The descent into madness had been so slow – only on TV does it happen over the advertisement break – that we didn’t see it happening. Like a tree growing… you know it’s happening and a glance once a year tells you something has changed, but you can’t prove it, it’s just happening too slowly.

Imagine trying to explain to people that the tree in your back yard was very, very slowly getting larger. They’d either agree with you and dismiss what you have to say, or disagree… and dismiss what you have to say.

So we got on with it: living, going to school, moving house, popping to Gateway or WM Lows, living our lives as my dad went mad around and between us.

There were specific incidents that should – should – have told us that he was mad. He sold my record player to a friend of his without telling anybody else in the family (including me) when I was about 10. When the guy came to pick it up, my dad threw in all my records too. Because I wouldn’t need them any more, since I didn’t have a record player.

My mum and my younger sister and I watched this happen but said nothing. It was weird. Perhaps a bit mad.
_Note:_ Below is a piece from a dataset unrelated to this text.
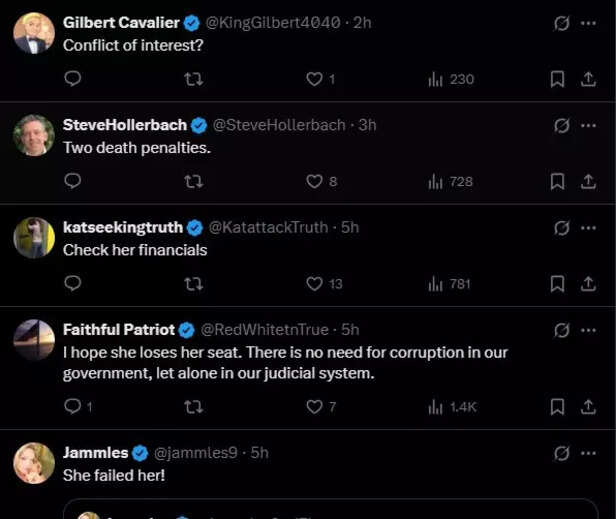Repost SteveHollerbach's tweet
This screenshot has height=519, width=616.
coord(194,181)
But, well, what can you say when this type of thing happens? To complain that something is wrong with the picture in front of you when it seems so very mad is also mad, isn’t it?

Four years of this type of madness later, I asked for a dot matrix printer for my birthday, mostly because it would help me pursue my dream of running a (school) magazine. And he bought me one.

Before I opened the box, he put me in the car and drove me to the nearest town. There I went into Lloyds bank and withdrew my entire childhood savings, £250, and handed it to him. He took £200 of it to pay for my birthday present, and then drove me to another bank to open a current account with the remainder. They opened the account, but it was NatWest, and their customer service did then and still does now involve stopping only millimetres short of telling customers to go fuck themselves. The guy in new accounts took the money and my filled-in application, turned away, turned back, slammed the window closed and drew the blind. After 5 minutes just stood there, I left.

My mad dad went mad that I didn’t have anything to show for handing over £50 to the NatWest. Two weeks later I had an account and a card – not the account I’d applied for and not a card I could use anywhere, and sorting this took three trips into town by bus because my mad dad wouldn’t drive me because it was my fault.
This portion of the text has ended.